::: MATERIAL FOR THIS EXERCISE
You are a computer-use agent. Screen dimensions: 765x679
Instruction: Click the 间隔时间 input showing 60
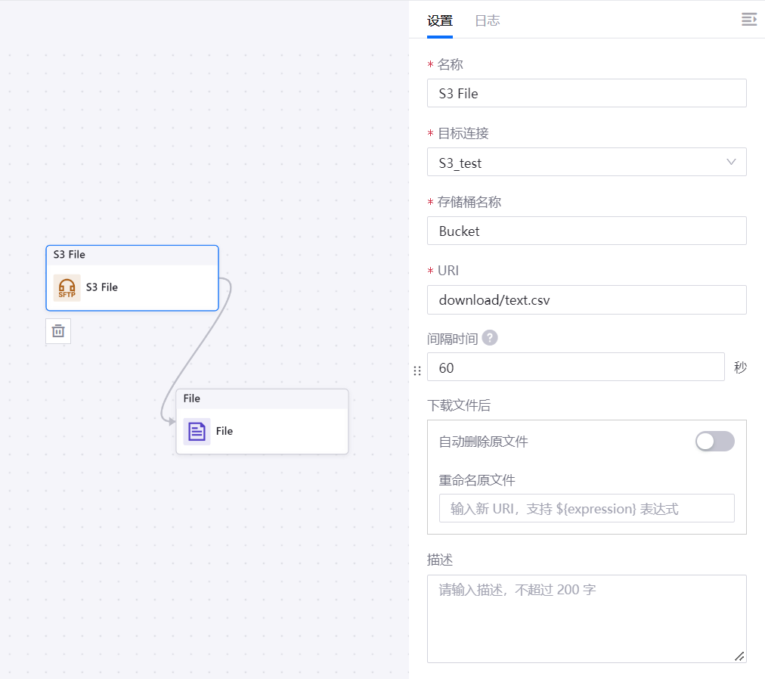click(575, 367)
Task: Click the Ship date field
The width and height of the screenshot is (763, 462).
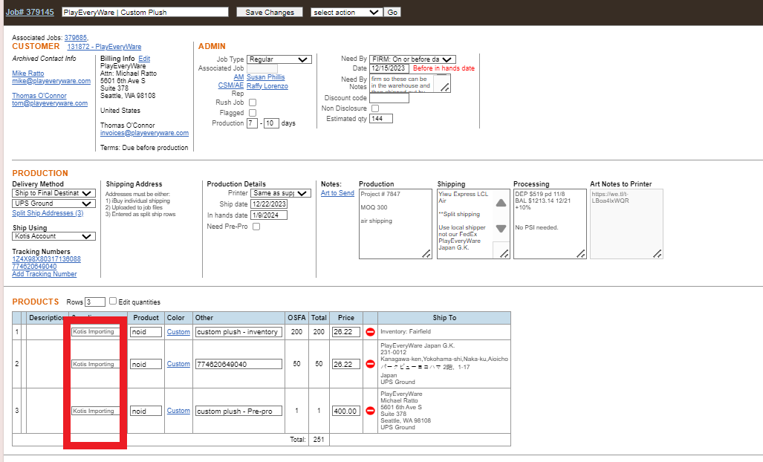Action: coord(269,204)
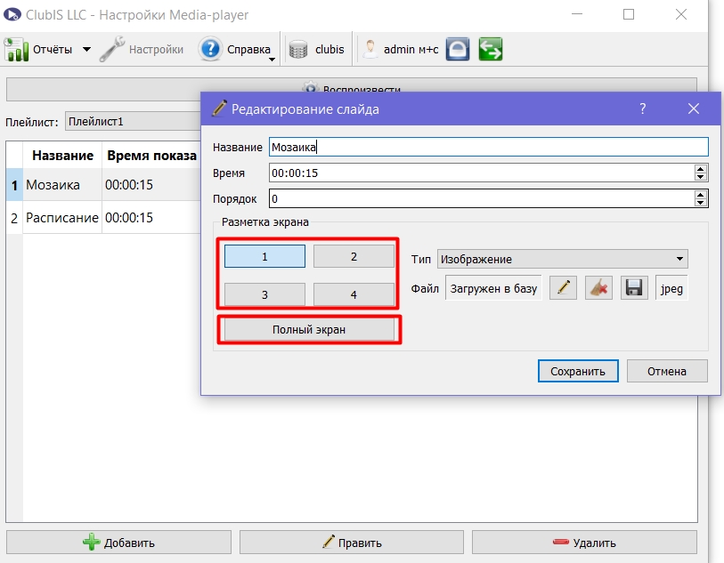Increase the Время spinner value
This screenshot has width=724, height=563.
[701, 169]
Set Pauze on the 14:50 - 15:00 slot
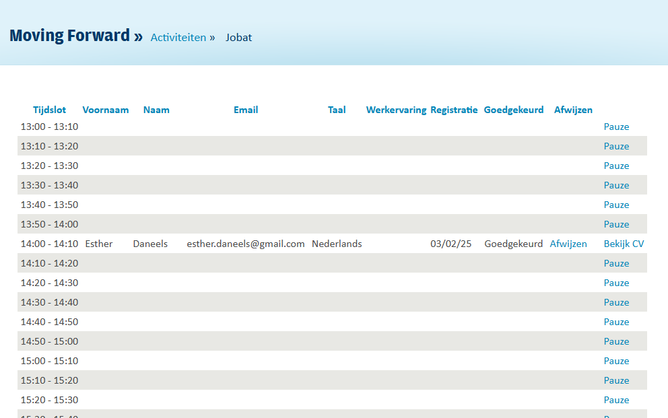This screenshot has width=668, height=418. [616, 341]
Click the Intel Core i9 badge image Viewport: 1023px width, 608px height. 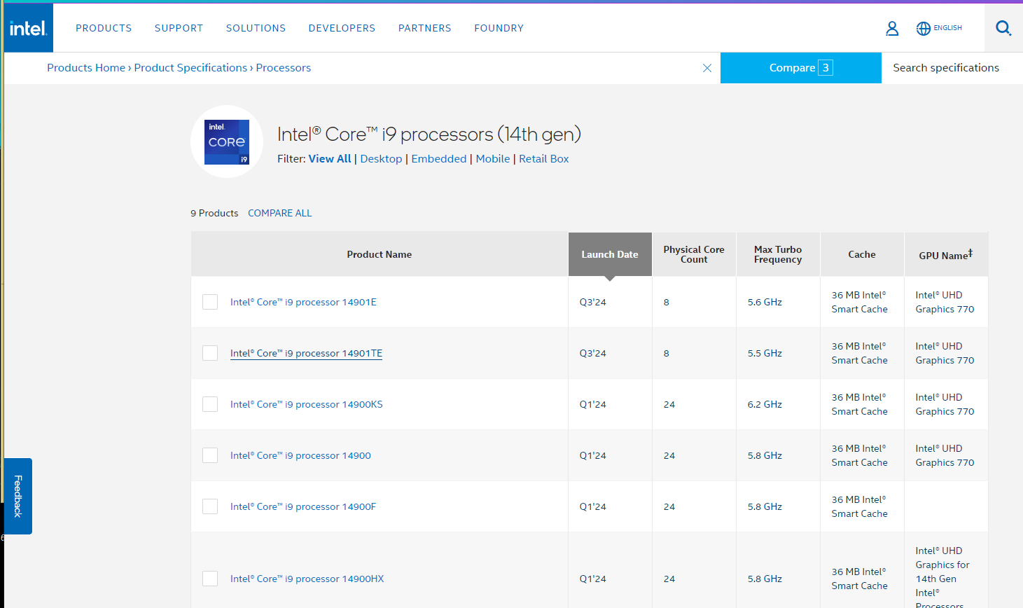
::::::
WHAT YOU HAVE TO DO – An exact reproduction of the lines from the line containing "Task: Click the Ship date field" through the end of the listing above is needed; pictures stay out.

EXERCISE SOLUTION –
Task: Click the Ship date field
The width and height of the screenshot is (763, 462).
Action: coord(269,204)
Increase the Время spinner value
This screenshot has width=724, height=563.
[701, 169]
Set Pauze on the 14:50 - 15:00 slot
This screenshot has width=668, height=418. [616, 341]
Click the Intel Core i9 badge image Viewport: 1023px width, 608px height. 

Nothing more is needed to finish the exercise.